## Page text
══════════════════════════════
Now that being said reading the article it almost sounds like a 4 square could be used. Yes? No?


----------



## william1978 (Sep 21, 2008)

From the end of the awning imagine a 45 degree angle coming back to the wall. That area would be a wet location.


----------



## jwjrw (Jan 14, 2010)

The area I'm asking about is the area actually covered by the awning on the back wall. above the height of the doors.


----------



## McClary’s Electrical (Feb 21, 2009)

jwjrw said:


> The area I'm asking about is the area actually covered by the awning on the back wall. above the height of the doors.


 
That house is too nice for a 4" sq


----------



## walkerj (May 13, 2007)

mcclary's electrical said:


> That house is too nice for a 4" sq


 x2:thumbsup:


----------



## william1978 (Sep 21, 2008)

mcclary's electrical said:


> That house is too nice for a 4" sq


 What is he doing taking pictures of my back porch.


----------



## william1978 (Sep 21, 2008)

jwjrw said:


> The area I'm asking about is the area actually covered by the awning on the back wall. above the height of the doors.


 The area on the wall is a damp area exept maybe 8' to 10" in on each side.


----------



## jwjrw (Jan 14, 2010)

mcclary's electrical said:


> That house is too nice for a 4" sq



He is painting it and likes the way the blank plate on a 4sq looks better than the blank on a fs box. Once the box and emt is painted you won't even notice.(He really does want a 4sq if legal)
══════════════════════════════
## Information given

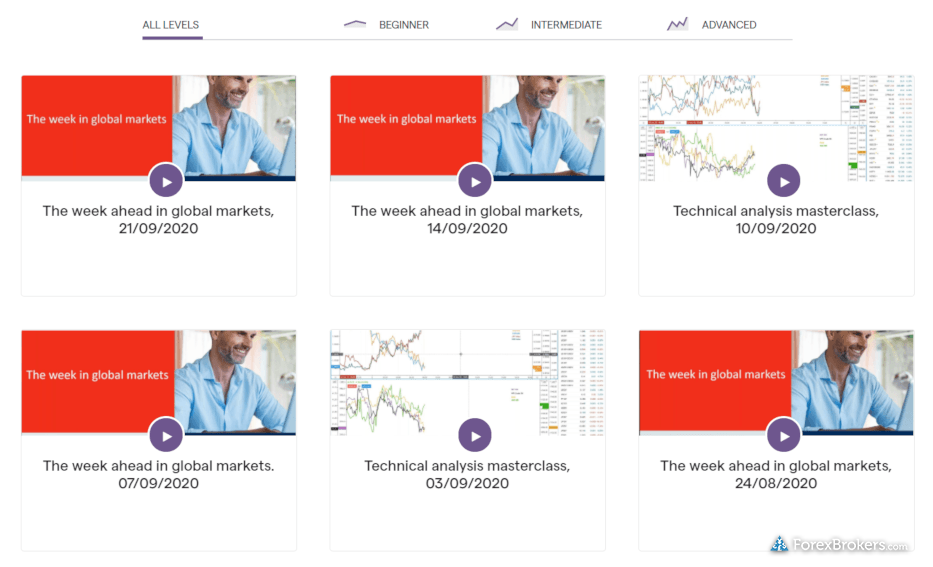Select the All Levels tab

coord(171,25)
══════════════════════════════
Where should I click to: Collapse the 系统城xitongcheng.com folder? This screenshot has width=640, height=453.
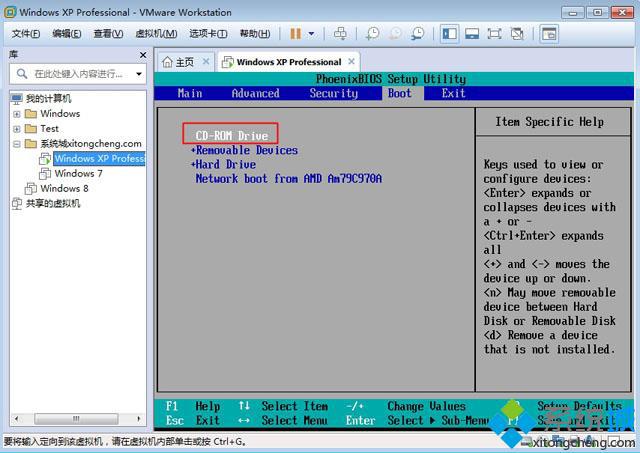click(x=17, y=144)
══════════════════════════════
## Tasks to complete
(a) In the thread, how does william1978 say to picture which area is a wet location?
(b) Write out the thread again, everything from "He is painting" down to "4sq if legal)".
You won't need the records for this.

## Results by task
(a) Imagine a 45 degree angle from the end of the awning coming back to the wall. That area would be a wet location.

(b)
He is painting it and likes the way the blank plate on a 4sq looks better than the blank on a fs box. Once the box and emt is painted you won't even notice.(He really does want a 4sq if legal)